#### [Activity]
Every entry has to be restated word for word.

#### [Task data]
▼

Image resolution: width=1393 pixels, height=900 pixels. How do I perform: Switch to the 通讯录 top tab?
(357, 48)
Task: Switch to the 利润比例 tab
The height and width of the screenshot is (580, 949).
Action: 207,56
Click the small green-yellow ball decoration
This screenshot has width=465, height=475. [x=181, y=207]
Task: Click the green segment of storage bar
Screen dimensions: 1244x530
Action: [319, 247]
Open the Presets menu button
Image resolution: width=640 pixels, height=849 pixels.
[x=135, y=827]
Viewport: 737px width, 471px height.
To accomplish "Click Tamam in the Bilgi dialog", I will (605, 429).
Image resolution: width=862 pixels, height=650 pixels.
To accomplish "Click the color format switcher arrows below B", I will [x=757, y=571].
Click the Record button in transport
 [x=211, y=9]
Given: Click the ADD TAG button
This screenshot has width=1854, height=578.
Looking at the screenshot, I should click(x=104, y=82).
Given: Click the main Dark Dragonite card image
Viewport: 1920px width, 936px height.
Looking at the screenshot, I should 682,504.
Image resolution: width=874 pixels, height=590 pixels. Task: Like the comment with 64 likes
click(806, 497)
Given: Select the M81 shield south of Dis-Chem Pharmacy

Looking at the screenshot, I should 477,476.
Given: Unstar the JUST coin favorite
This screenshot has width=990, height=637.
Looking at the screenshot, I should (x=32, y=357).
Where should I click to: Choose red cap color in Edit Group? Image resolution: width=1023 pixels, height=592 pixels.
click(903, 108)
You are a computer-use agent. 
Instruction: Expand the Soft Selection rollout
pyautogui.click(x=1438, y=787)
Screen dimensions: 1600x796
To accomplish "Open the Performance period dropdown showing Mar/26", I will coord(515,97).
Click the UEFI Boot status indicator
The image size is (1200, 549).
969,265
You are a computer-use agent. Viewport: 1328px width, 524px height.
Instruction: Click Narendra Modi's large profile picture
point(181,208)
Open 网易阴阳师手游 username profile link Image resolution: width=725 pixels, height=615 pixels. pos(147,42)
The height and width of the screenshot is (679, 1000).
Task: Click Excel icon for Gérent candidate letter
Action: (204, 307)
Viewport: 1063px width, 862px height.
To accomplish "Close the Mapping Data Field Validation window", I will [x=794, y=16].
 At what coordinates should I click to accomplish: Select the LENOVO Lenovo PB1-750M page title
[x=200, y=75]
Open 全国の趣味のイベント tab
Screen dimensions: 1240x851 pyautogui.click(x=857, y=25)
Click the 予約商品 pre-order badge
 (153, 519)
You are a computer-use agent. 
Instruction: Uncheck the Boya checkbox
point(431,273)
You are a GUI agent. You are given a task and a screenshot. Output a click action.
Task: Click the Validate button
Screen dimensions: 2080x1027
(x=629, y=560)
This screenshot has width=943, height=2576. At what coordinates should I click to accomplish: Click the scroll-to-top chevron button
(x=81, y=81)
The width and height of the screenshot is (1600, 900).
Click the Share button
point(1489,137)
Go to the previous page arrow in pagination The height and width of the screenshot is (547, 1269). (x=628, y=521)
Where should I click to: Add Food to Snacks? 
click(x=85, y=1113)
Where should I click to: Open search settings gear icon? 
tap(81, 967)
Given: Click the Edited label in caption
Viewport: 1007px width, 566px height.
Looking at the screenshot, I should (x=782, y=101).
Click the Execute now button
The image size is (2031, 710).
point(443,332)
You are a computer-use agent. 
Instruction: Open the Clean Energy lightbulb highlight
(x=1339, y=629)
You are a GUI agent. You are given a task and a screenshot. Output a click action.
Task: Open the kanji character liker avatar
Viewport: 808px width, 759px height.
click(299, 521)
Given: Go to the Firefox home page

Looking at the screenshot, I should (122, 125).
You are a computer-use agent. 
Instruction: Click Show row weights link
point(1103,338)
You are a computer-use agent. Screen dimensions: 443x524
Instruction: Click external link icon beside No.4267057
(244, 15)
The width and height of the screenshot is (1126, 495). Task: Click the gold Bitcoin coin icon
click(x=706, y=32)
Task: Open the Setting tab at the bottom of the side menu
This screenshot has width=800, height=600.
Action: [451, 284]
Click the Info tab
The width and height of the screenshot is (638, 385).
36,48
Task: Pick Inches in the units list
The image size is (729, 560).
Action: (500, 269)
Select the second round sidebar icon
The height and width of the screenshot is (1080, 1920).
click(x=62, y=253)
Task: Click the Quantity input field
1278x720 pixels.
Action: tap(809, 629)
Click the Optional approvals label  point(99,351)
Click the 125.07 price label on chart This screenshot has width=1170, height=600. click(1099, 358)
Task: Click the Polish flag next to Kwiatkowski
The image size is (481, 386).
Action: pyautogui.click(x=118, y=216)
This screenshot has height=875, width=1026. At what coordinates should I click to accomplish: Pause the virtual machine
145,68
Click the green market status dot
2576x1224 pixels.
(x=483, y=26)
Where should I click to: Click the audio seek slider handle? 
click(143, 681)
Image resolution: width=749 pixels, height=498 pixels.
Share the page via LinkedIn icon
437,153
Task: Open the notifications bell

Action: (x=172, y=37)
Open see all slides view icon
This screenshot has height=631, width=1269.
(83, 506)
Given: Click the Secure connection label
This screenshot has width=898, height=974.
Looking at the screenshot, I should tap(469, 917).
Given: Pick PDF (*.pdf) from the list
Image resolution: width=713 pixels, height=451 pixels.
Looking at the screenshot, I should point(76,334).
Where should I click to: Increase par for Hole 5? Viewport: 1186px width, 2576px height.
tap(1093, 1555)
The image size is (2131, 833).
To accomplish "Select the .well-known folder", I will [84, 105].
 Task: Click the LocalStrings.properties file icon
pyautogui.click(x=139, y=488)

▲

#### [The answer]
Image resolution: width=1393 pixels, height=900 pixels. How do I perform: Switch to the 通讯录 top tab?
(357, 48)
Task: Switch to the 利润比例 tab
The height and width of the screenshot is (580, 949).
Action: 207,56
Click the small green-yellow ball decoration
This screenshot has width=465, height=475. [x=181, y=207]
Task: Click the green segment of storage bar
Screen dimensions: 1244x530
Action: [319, 247]
Open the Presets menu button
Image resolution: width=640 pixels, height=849 pixels.
[x=135, y=827]
Viewport: 737px width, 471px height.
To accomplish "Click Tamam in the Bilgi dialog", I will (605, 429).
Image resolution: width=862 pixels, height=650 pixels.
To accomplish "Click the color format switcher arrows below B", I will [x=757, y=571].
Click the Record button in transport
 [x=211, y=9]
Given: Click the ADD TAG button
This screenshot has width=1854, height=578.
Looking at the screenshot, I should click(x=104, y=82).
Given: Click the main Dark Dragonite card image
Viewport: 1920px width, 936px height.
Looking at the screenshot, I should 682,504.
Image resolution: width=874 pixels, height=590 pixels. Task: Like the comment with 64 likes
click(806, 497)
Given: Select the M81 shield south of Dis-Chem Pharmacy

Looking at the screenshot, I should 477,476.
Given: Unstar the JUST coin favorite
This screenshot has width=990, height=637.
Looking at the screenshot, I should (x=32, y=357).
Where should I click to: Choose red cap color in Edit Group? Image resolution: width=1023 pixels, height=592 pixels.
click(903, 108)
You are a computer-use agent. 
Instruction: Expand the Soft Selection rollout
pyautogui.click(x=1438, y=787)
Screen dimensions: 1600x796
To accomplish "Open the Performance period dropdown showing Mar/26", I will coord(515,97).
Click the UEFI Boot status indicator
The image size is (1200, 549).
969,265
You are a computer-use agent. Viewport: 1328px width, 524px height.
Instruction: Click Narendra Modi's large profile picture
point(181,208)
Open 网易阴阳师手游 username profile link Image resolution: width=725 pixels, height=615 pixels. pos(147,42)
The height and width of the screenshot is (679, 1000).
Task: Click Excel icon for Gérent candidate letter
Action: (204, 307)
Viewport: 1063px width, 862px height.
To accomplish "Close the Mapping Data Field Validation window", I will [x=794, y=16].
 At what coordinates should I click to accomplish: Select the LENOVO Lenovo PB1-750M page title
[x=200, y=75]
Open 全国の趣味のイベント tab
Screen dimensions: 1240x851 pyautogui.click(x=857, y=25)
Click the 予約商品 pre-order badge
 (153, 519)
You are a computer-use agent. 
Instruction: Uncheck the Boya checkbox
point(431,273)
You are a GUI agent. You are given a task and a screenshot. Output a click action.
Task: Click the Validate button
Screen dimensions: 2080x1027
(x=629, y=560)
This screenshot has width=943, height=2576. At what coordinates should I click to accomplish: Click the scroll-to-top chevron button
(x=81, y=81)
The width and height of the screenshot is (1600, 900).
Click the Share button
point(1489,137)
Go to the previous page arrow in pagination The height and width of the screenshot is (547, 1269). (x=628, y=521)
Where should I click to: Add Food to Snacks? 
click(x=85, y=1113)
Where should I click to: Open search settings gear icon? 
tap(81, 967)
Given: Click the Edited label in caption
Viewport: 1007px width, 566px height.
Looking at the screenshot, I should (x=782, y=101).
Click the Execute now button
The image size is (2031, 710).
point(443,332)
You are a computer-use agent. 
Instruction: Open the Clean Energy lightbulb highlight
(x=1339, y=629)
You are a GUI agent. You are given a task and a screenshot. Output a click action.
Task: Open the kanji character liker avatar
Viewport: 808px width, 759px height.
click(299, 521)
Given: Go to the Firefox home page

Looking at the screenshot, I should (122, 125).
You are a computer-use agent. 
Instruction: Click Show row weights link
point(1103,338)
You are a computer-use agent. Screen dimensions: 443x524
Instruction: Click external link icon beside No.4267057
(244, 15)
The width and height of the screenshot is (1126, 495). Task: Click the gold Bitcoin coin icon
click(x=706, y=32)
Task: Open the Setting tab at the bottom of the side menu
This screenshot has width=800, height=600.
Action: [451, 284]
Click the Info tab
The width and height of the screenshot is (638, 385).
36,48
Task: Pick Inches in the units list
The image size is (729, 560).
Action: (500, 269)
Select the second round sidebar icon
The height and width of the screenshot is (1080, 1920).
click(x=62, y=253)
Task: Click the Quantity input field
1278x720 pixels.
Action: tap(809, 629)
Click the Optional approvals label  point(99,351)
Click the 125.07 price label on chart This screenshot has width=1170, height=600. click(1099, 358)
Task: Click the Polish flag next to Kwiatkowski
The image size is (481, 386).
Action: pyautogui.click(x=118, y=216)
This screenshot has height=875, width=1026. At what coordinates should I click to accomplish: Pause the virtual machine
145,68
Click the green market status dot
2576x1224 pixels.
(x=483, y=26)
Where should I click to: Click the audio seek slider handle? 
click(143, 681)
Image resolution: width=749 pixels, height=498 pixels.
Share the page via LinkedIn icon
437,153
Task: Open the notifications bell

Action: (x=172, y=37)
Open see all slides view icon
This screenshot has height=631, width=1269.
(83, 506)
Given: Click the Secure connection label
This screenshot has width=898, height=974.
Looking at the screenshot, I should tap(469, 917).
Given: Pick PDF (*.pdf) from the list
Image resolution: width=713 pixels, height=451 pixels.
Looking at the screenshot, I should point(76,334).
Where should I click to: Increase par for Hole 5? Viewport: 1186px width, 2576px height.
tap(1093, 1555)
The image size is (2131, 833).
To accomplish "Select the .well-known folder", I will [84, 105].
 Task: Click the LocalStrings.properties file icon
pyautogui.click(x=139, y=488)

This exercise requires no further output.